> [Extracted records]:
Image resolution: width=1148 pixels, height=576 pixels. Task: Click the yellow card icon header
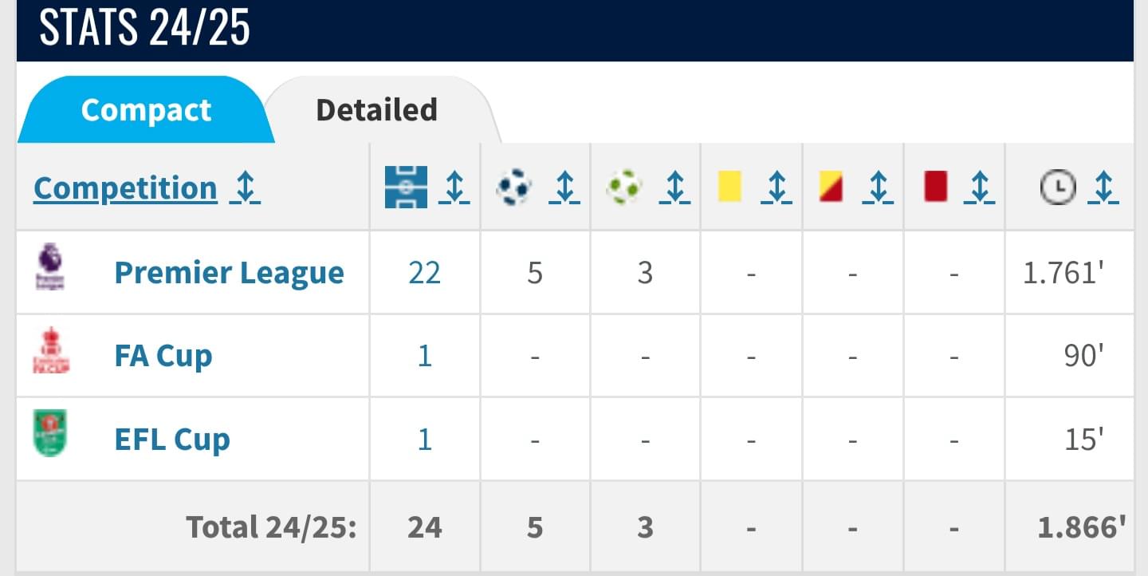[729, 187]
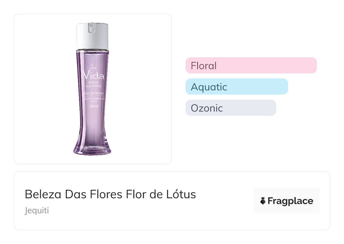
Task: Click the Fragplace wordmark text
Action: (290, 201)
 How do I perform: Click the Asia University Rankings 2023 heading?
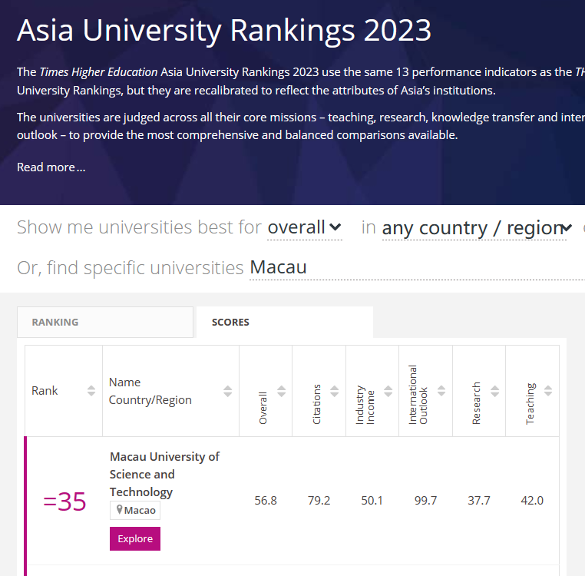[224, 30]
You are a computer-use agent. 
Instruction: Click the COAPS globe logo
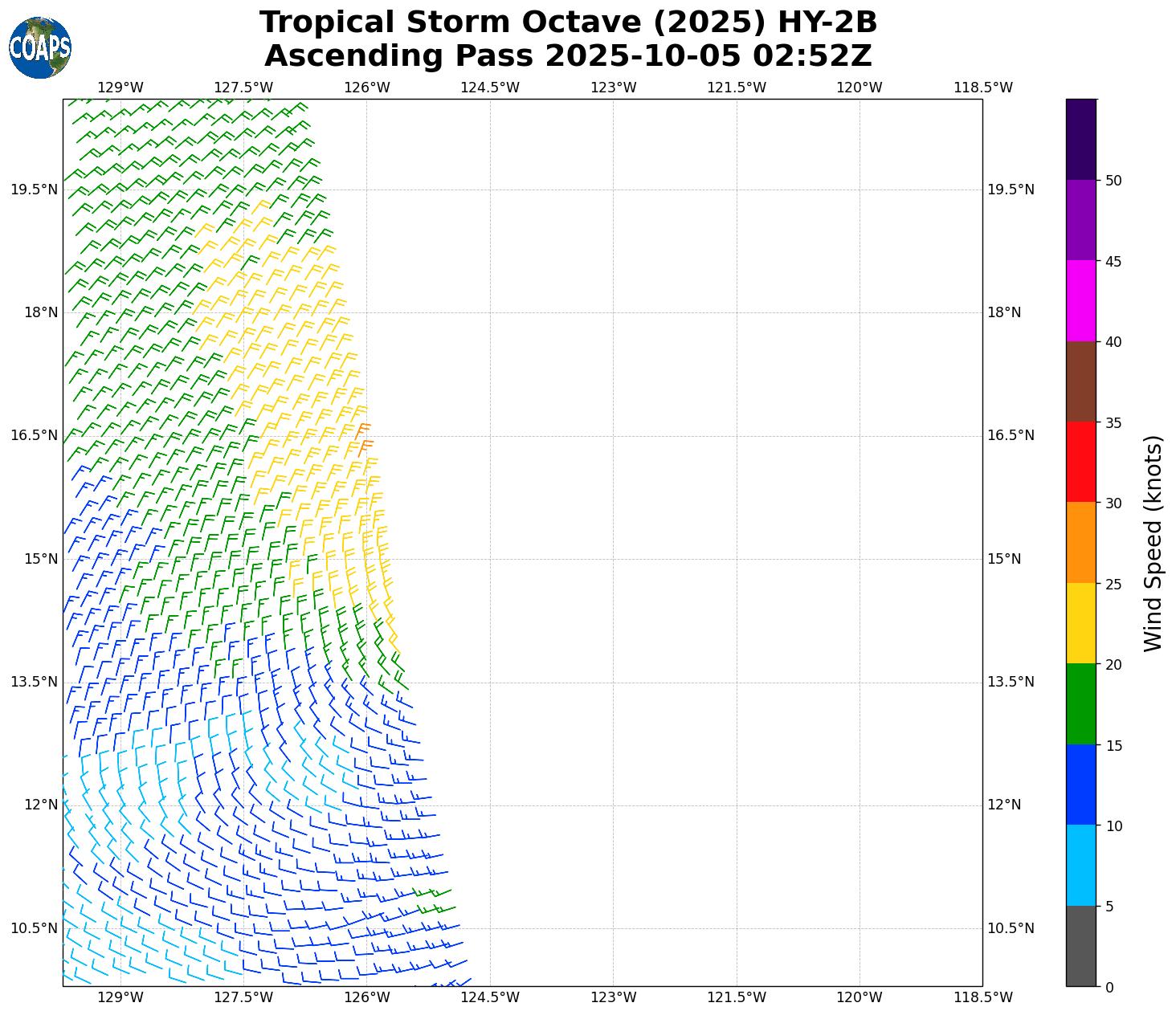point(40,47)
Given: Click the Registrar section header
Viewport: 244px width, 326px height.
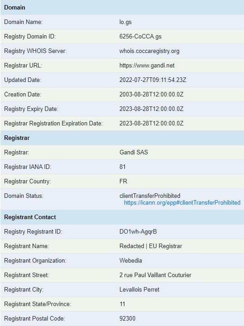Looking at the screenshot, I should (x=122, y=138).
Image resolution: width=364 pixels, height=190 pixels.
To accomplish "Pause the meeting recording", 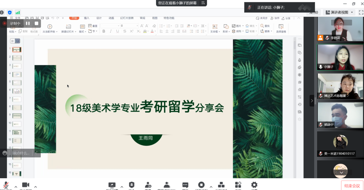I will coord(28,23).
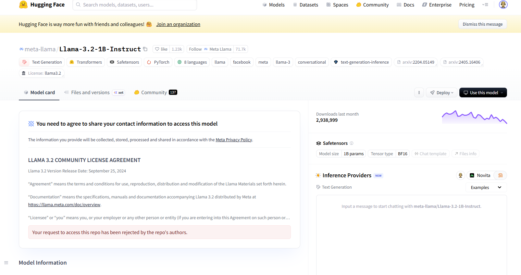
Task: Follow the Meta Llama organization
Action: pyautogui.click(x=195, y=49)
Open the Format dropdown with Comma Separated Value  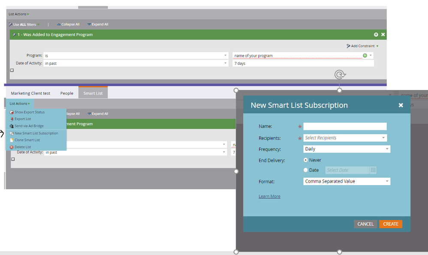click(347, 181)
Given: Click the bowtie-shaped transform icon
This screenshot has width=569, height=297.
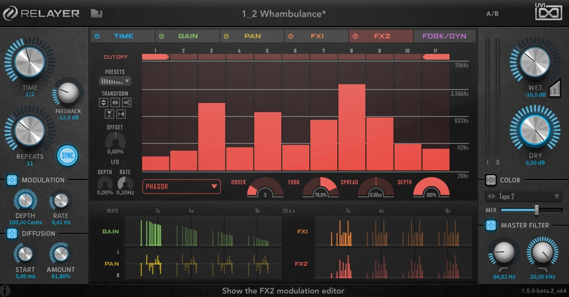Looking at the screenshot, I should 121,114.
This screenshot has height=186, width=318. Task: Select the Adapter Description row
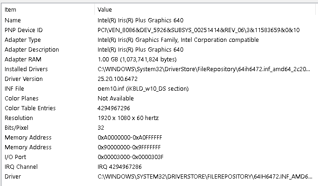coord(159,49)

...

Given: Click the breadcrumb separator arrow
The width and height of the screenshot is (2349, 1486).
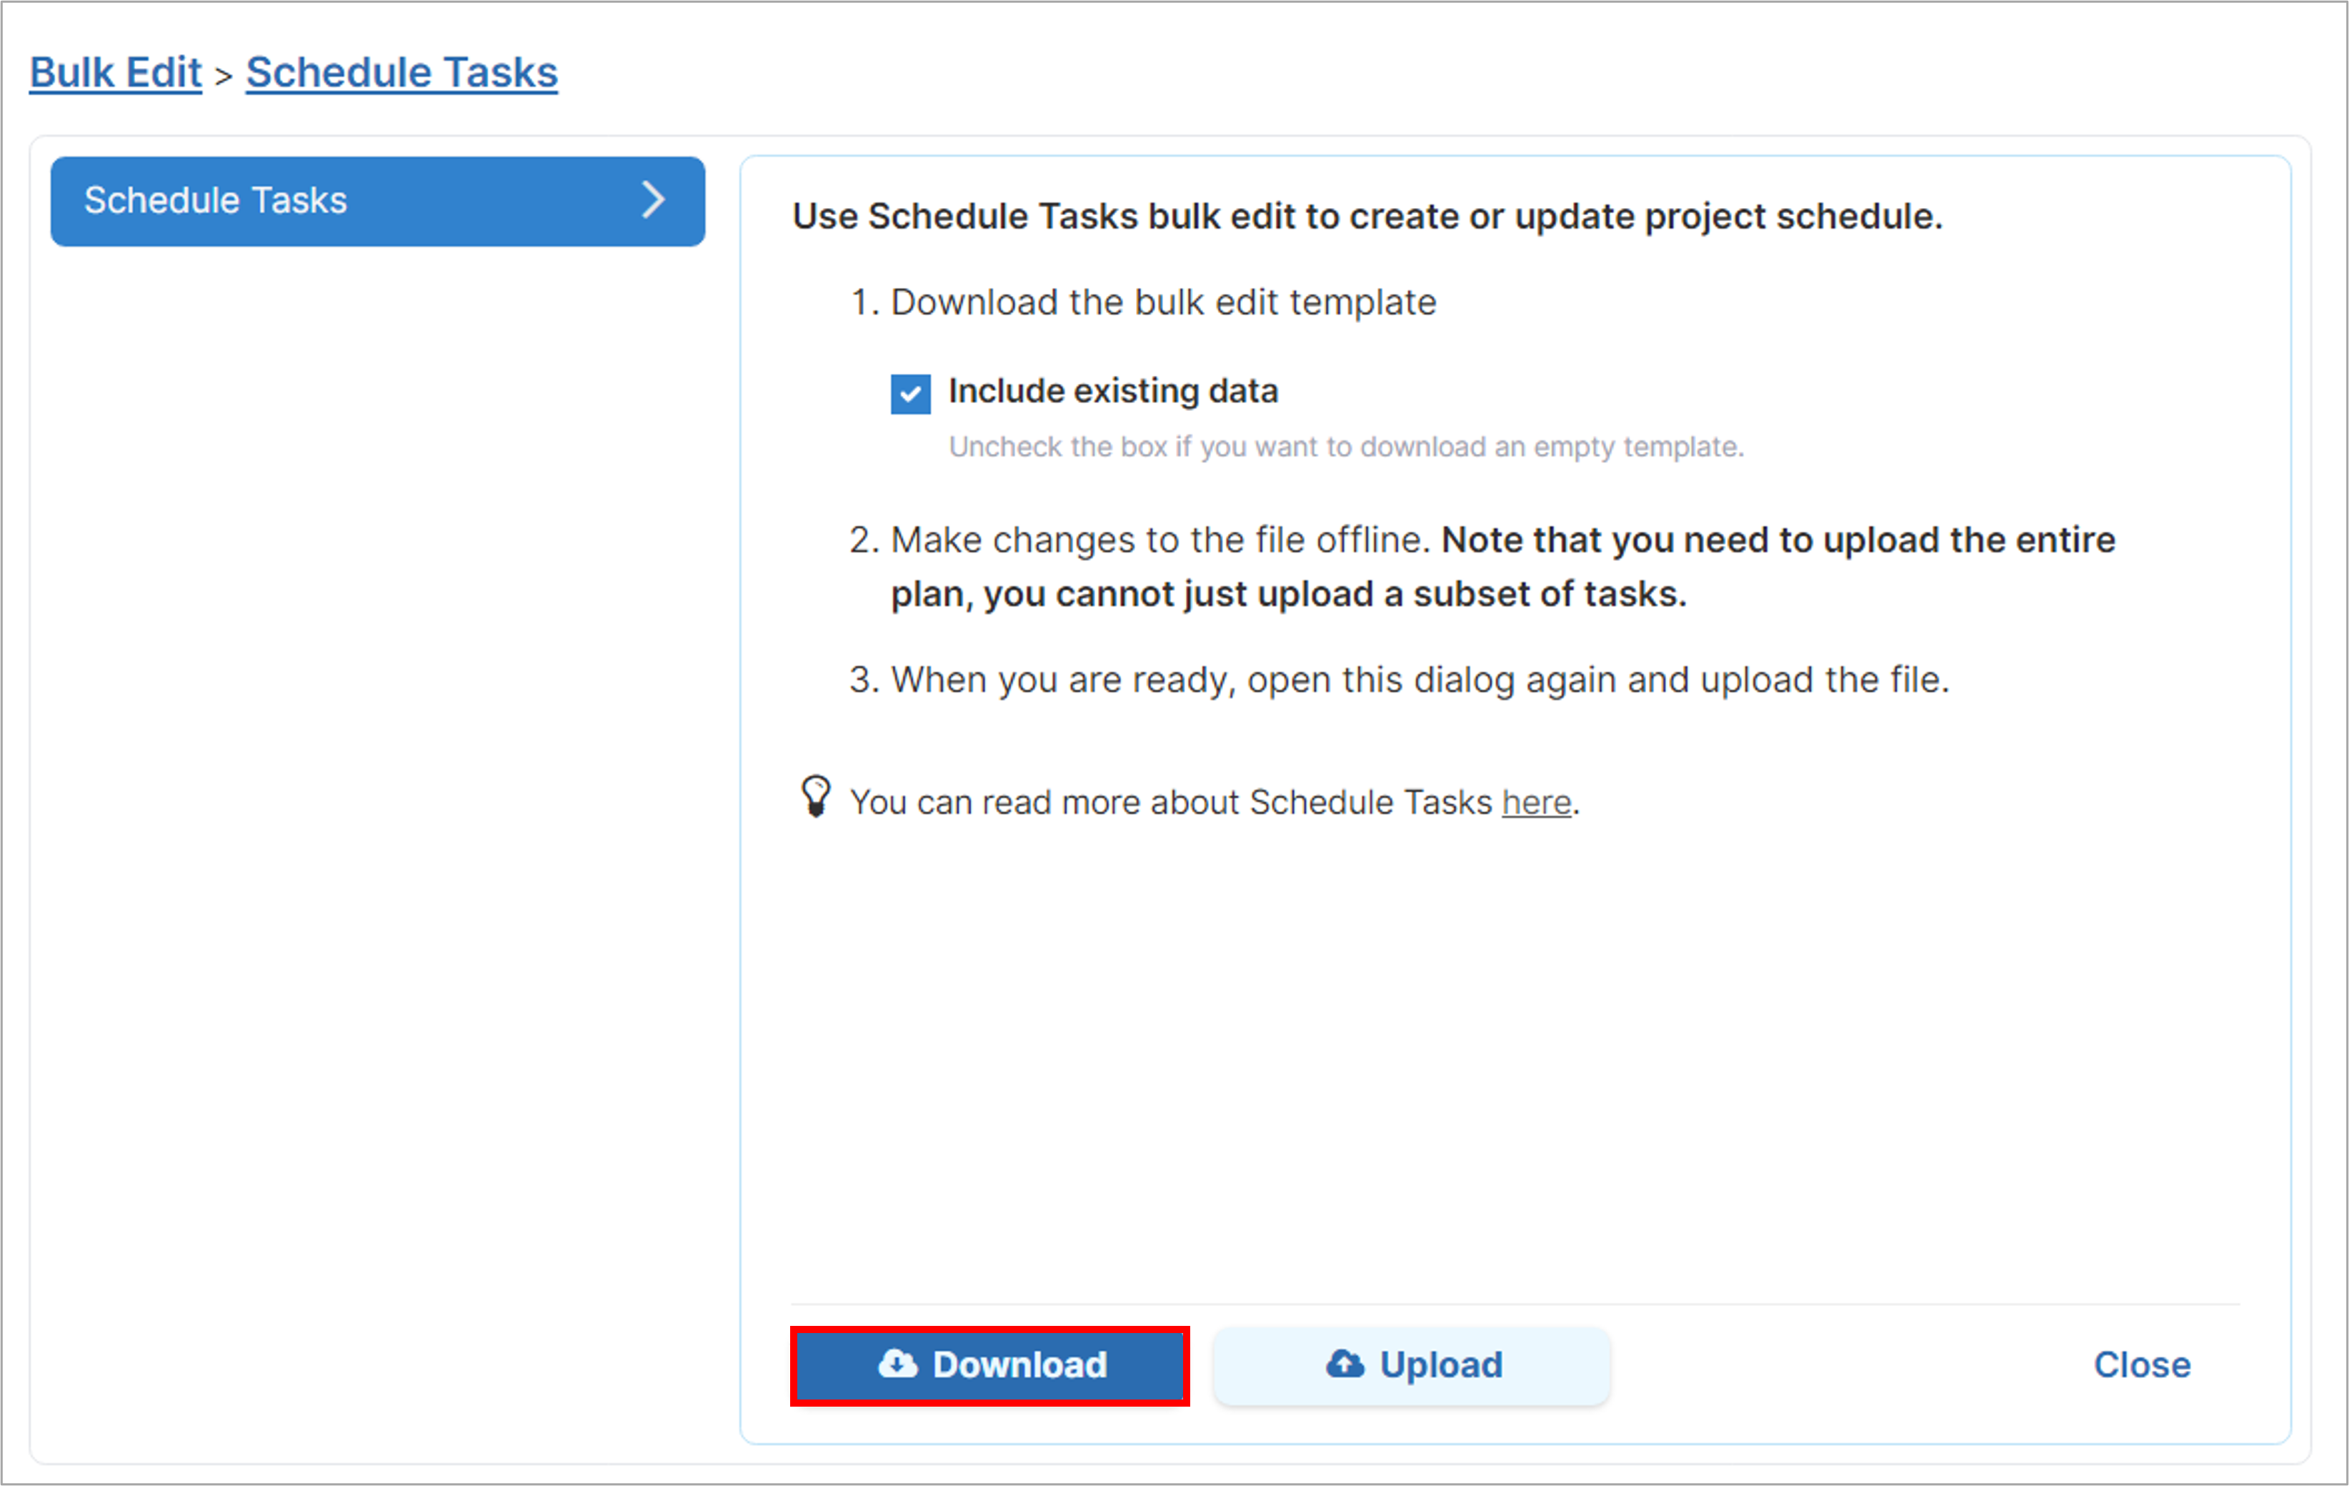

* * *

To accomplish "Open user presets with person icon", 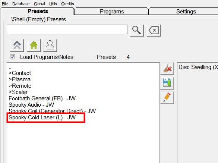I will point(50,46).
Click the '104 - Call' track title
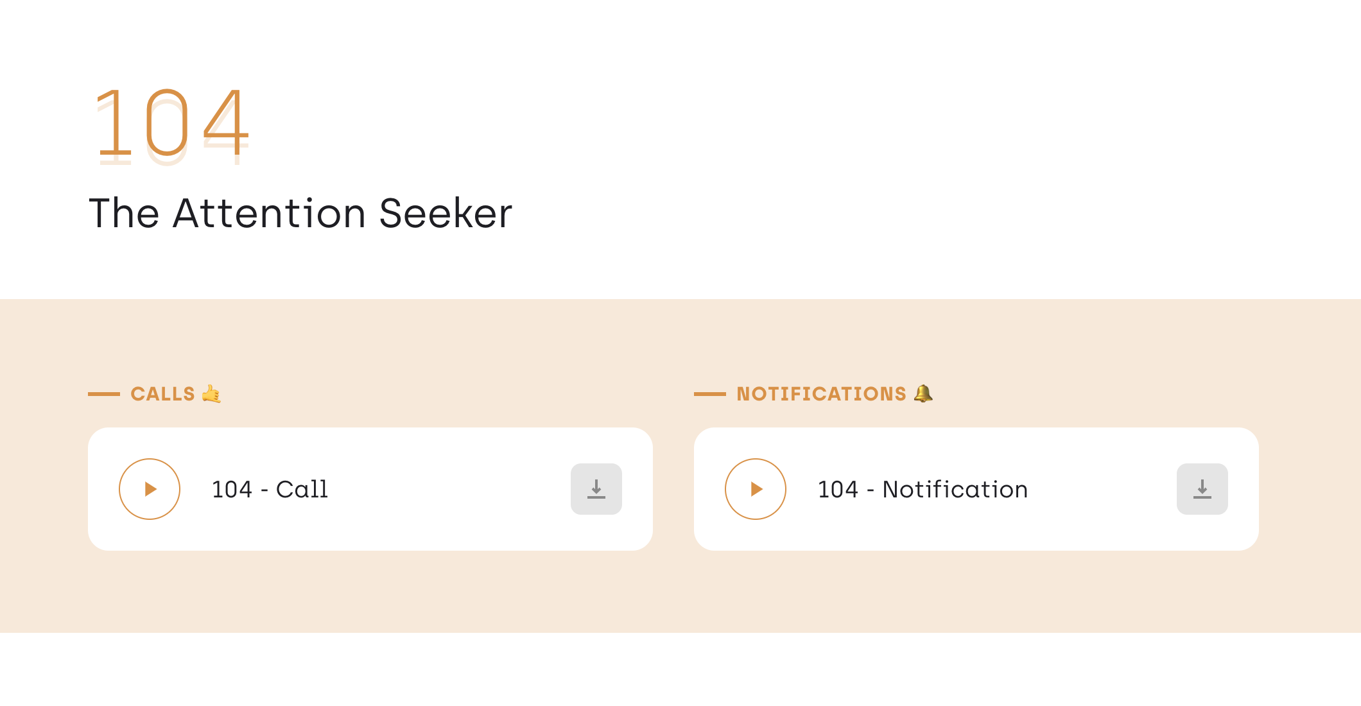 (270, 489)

> [About this exercise]: Copy the lines above exactly, starting with the line that contains "Image resolution: width=1148" and ending with the line that contains "Image resolution: width=364", and leave out any pictures.

> [Your solution]:
Image resolution: width=1148 pixels, height=576 pixels. Task: Click the yellow card icon header
[729, 187]
Task: Click the Fragplace wordmark text
Action: (290, 201)
 How do I perform: Click the Asia University Rankings 2023 heading?
[224, 30]
You are a computer-use agent. 
Instruction: Click the COAPS globe logo
point(40,47)
Given: Click the Registrar section header
Viewport: 244px width, 326px height.
Looking at the screenshot, I should (x=122, y=138).
Image resolution: width=364 pixels, height=190 pixels.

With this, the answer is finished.